In the records below, find the line containing "Dostosuj zgody (399, 2437)" and the line containing "お問い合わせ (1027, 2000)"; please repeat exactly the lines from one to the other, both included, and nothing more.

--------------------------------

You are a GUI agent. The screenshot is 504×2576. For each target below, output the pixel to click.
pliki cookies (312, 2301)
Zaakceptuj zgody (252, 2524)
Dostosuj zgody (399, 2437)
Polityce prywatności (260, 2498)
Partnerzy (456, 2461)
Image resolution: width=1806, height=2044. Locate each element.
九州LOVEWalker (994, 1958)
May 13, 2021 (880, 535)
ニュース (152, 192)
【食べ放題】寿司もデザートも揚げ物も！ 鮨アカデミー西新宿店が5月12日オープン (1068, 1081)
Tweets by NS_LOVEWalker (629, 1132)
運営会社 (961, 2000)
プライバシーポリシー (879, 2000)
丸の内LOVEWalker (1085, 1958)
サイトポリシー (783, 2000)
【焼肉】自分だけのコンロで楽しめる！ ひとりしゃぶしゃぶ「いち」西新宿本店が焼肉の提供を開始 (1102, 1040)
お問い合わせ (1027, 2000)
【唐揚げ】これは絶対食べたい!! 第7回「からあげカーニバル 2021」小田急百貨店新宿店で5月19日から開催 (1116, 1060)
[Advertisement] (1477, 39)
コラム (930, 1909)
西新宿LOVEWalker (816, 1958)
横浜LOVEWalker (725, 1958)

--------------------------------

- [OUTPUT FOR THIS TASK]
Dostosuj zgody (399, 2437)
Polityce prywatności (260, 2498)
Partnerzy (456, 2461)
Image resolution: width=1806, height=2044. Locate each element.
九州LOVEWalker (994, 1958)
May 13, 2021 (880, 535)
ニュース (152, 192)
【食べ放題】寿司もデザートも揚げ物も！ 鮨アカデミー西新宿店が5月12日オープン (1068, 1081)
Tweets by NS_LOVEWalker (629, 1132)
運営会社 (961, 2000)
プライバシーポリシー (879, 2000)
丸の内LOVEWalker (1085, 1958)
サイトポリシー (783, 2000)
【焼肉】自分だけのコンロで楽しめる！ ひとりしゃぶしゃぶ「いち」西新宿本店が焼肉の提供を開始 (1102, 1040)
お問い合わせ (1027, 2000)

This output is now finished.